For our purposes we’re only concerned about two places:
- the database’s journal (aka the server’s hard disk). This must be protected against both attackers with access to a live system and attackers with access to backup media
- the database client as it receives the data from the network.
In current practice, it’s common for the client application to be responsible for encrypting and decrypting the data. This is the most flexible — and it allows the application to be written so that only the code that needs to see the unencrypted data has access to it — but it’s also the riskiest since it requires distribution and maintenance of all encryption keys to all clients.
The alternative is to have the database itself manage encryption and decryption of the data. This might seem pointless — but this is where user permissions come into play. It is trivial for a database to limit access to schemas, tables, stored procedures, etc., on a user-by-user basis. An authorized user will see a standard table while an unauthorized user wouldn’t be able to see the table at all, or could get a database error message if they tried to retrieve encrypted information from it.
This is the approach I’ll be taking. The ultimate goal is to have tables that look like any other table to authorized users — but which are inaccessible to unauthorized users even if they’re illicitly been granted access to the schemas, tables, etc.
SQL Injection
“SQL Injection” refers to the security of the database even if an attacker can modify the SQL produced by the application software. In the worst case, the user can run arbitrary commands as the application user.
There are a few standard countermeasures to limit the damage possible, e.g., there should always be separate “owner” and “user” accounts. The “owner” can modify the schema (e.g., what tables are present) but often can’t modify the contents of the tables. The “user” can modify the data but can’t modify the schema.
Another approach, currently out of fashion, is to eliminate direct SQL queries directly and perform all actions via stored procedure calls. The stored procedures may still have security vulnerabilities but fewer than code written by the average application developer.

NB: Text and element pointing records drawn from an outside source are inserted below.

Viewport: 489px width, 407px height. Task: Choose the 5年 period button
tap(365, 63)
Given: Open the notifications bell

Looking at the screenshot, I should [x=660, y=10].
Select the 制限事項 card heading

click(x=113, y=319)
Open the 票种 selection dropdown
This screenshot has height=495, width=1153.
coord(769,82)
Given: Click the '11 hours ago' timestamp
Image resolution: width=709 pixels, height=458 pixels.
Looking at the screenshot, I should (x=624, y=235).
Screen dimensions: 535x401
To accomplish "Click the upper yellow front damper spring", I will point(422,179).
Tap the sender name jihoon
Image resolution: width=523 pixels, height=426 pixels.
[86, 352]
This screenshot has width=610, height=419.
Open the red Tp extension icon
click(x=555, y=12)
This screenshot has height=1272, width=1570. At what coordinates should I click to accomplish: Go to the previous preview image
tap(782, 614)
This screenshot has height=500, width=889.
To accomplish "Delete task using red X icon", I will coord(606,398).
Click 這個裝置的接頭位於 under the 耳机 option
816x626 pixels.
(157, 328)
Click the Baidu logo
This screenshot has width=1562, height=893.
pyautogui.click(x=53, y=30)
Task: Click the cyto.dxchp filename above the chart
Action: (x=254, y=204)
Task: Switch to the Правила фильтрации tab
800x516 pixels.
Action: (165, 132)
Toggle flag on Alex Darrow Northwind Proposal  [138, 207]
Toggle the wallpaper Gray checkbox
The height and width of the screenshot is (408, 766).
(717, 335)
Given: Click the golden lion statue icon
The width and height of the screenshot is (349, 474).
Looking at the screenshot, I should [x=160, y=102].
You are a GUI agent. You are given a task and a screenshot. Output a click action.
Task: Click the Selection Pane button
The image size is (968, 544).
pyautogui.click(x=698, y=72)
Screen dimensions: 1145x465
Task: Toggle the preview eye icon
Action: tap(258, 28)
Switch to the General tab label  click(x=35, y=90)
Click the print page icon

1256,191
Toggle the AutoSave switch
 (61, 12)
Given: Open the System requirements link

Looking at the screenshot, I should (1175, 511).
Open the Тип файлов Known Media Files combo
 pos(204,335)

Note to self: this would be a very good topic to return to, e.g., why it’s much better to use a stored procedure or user-defined function (UDF) like bool isValidPassword(username text, password text) than to return the salted password hash and rely on the application to perform the same tests.
Topics
I plan to cover the following topics, subject to change:
- type-safe functions using user-defined ENUM types
- type-safe functions using user-defined composite type
- restricted access via a separate schema and SECURITY DEFINER
and possibly
- user-defined types in C and/or PL/Java
- accessing external key vaults such as Hashicorp Vault
Additional Resources
This work is inspired by Cryptography in the Database but the world has changed in the 16 years since that book was published. This series will show how to apply some of the concepts using advanced SQL and the pgcrypto extension but will ultimately diverge since we will now rely on REST services such as Hashicorp Vault for our credentials instead of custom key servers.